The Redmond, Wash., computing giant released a security update for the Vista OS on Friday, following up an emergency, out-of-cycle fix on Jan. 5 and its routine Patch Tuesday bulletin last week. The final version of Vista is a year away from release.
The WMF vulnerability, which had been previously patched for older Microsoft OSs, allowed a malicious user to take control of a PC by tricking a user into viewing a corrupted image file. The patch was deemed "critical" by Microsoft.
"A remote code execution security issue has been identified in the graphics rendering engine that could allow an attacker to remotely compromise your Windows-based system and gain control over it," Microsoft said on its website.

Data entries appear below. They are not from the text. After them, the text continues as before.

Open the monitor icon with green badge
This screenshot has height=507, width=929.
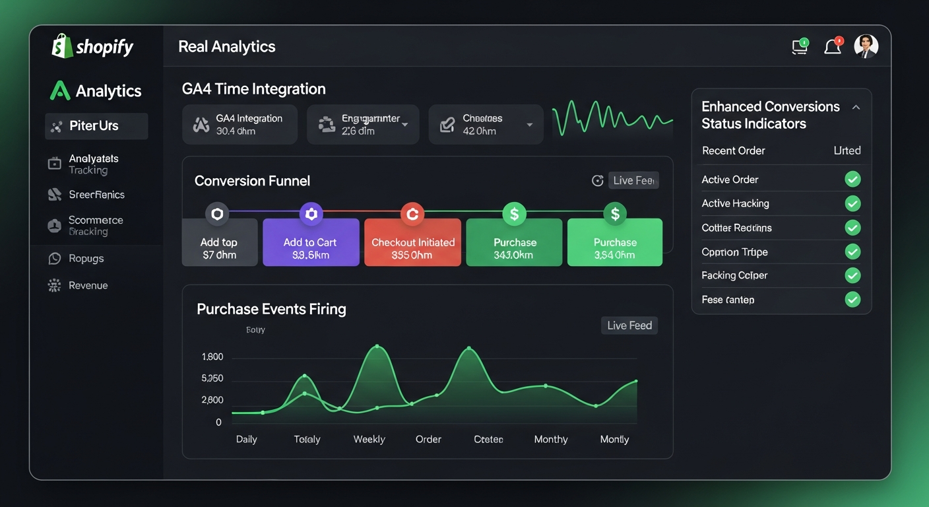[x=800, y=46]
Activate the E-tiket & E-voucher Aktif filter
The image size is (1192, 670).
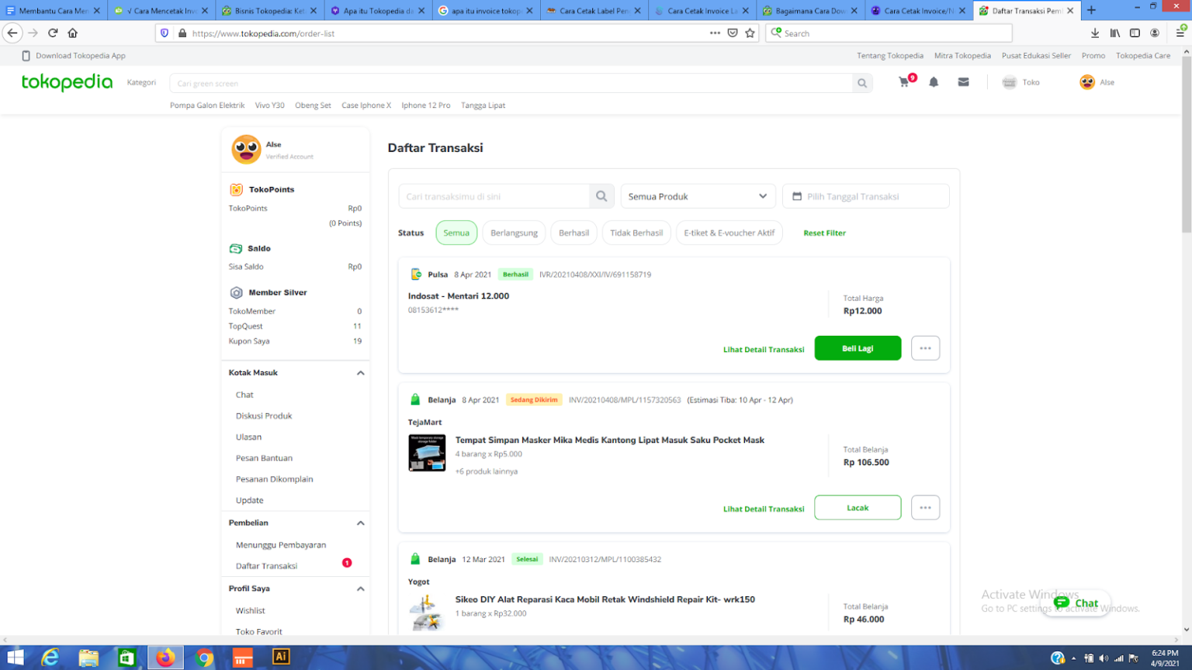point(729,232)
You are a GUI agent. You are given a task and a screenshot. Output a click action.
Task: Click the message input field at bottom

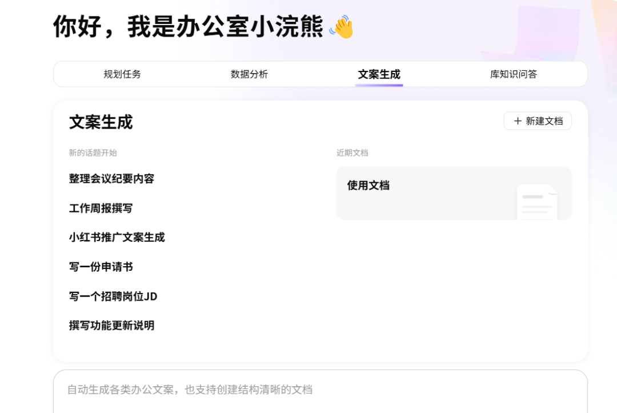(320, 390)
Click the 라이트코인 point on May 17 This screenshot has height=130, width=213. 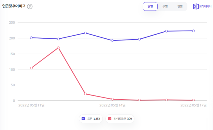point(193,100)
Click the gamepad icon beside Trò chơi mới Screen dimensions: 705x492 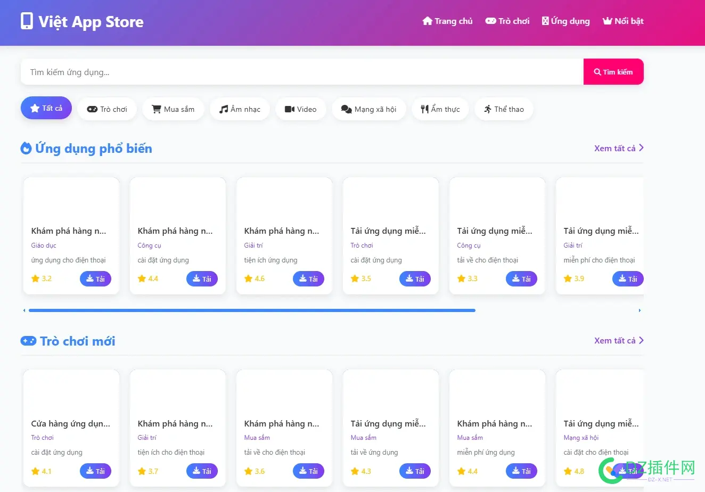(x=28, y=341)
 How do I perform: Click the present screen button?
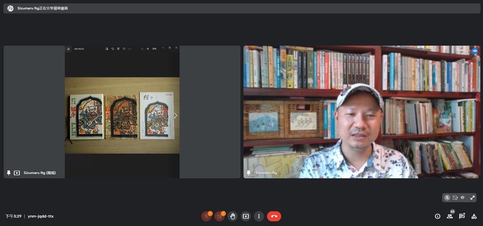(246, 216)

Mike Nash, corporate vice president for security, said this month that the computing giant wanted to make sure that the update would meet quality goals before its distribution. The company first advised users last month to maintain antivirus services and apply the work-around it recommended.
Prior to the release, malicious users set up attack websites to exploit the image vulnerability, from which they can execute arbitrary code, cause a denial of service condition or take complete control of an infected PC, the U.S. Computer Emergency Readiness Team and multiple security firms warned late last month.
The vulnerability was built into metafiles in the 1980s to improve usability in considerably slower PCs.
Russ Cooper, senior information security analyst for Cybertrust, said such an issue on a beta program isn't unusual, saying it's one reason "why it's in beta."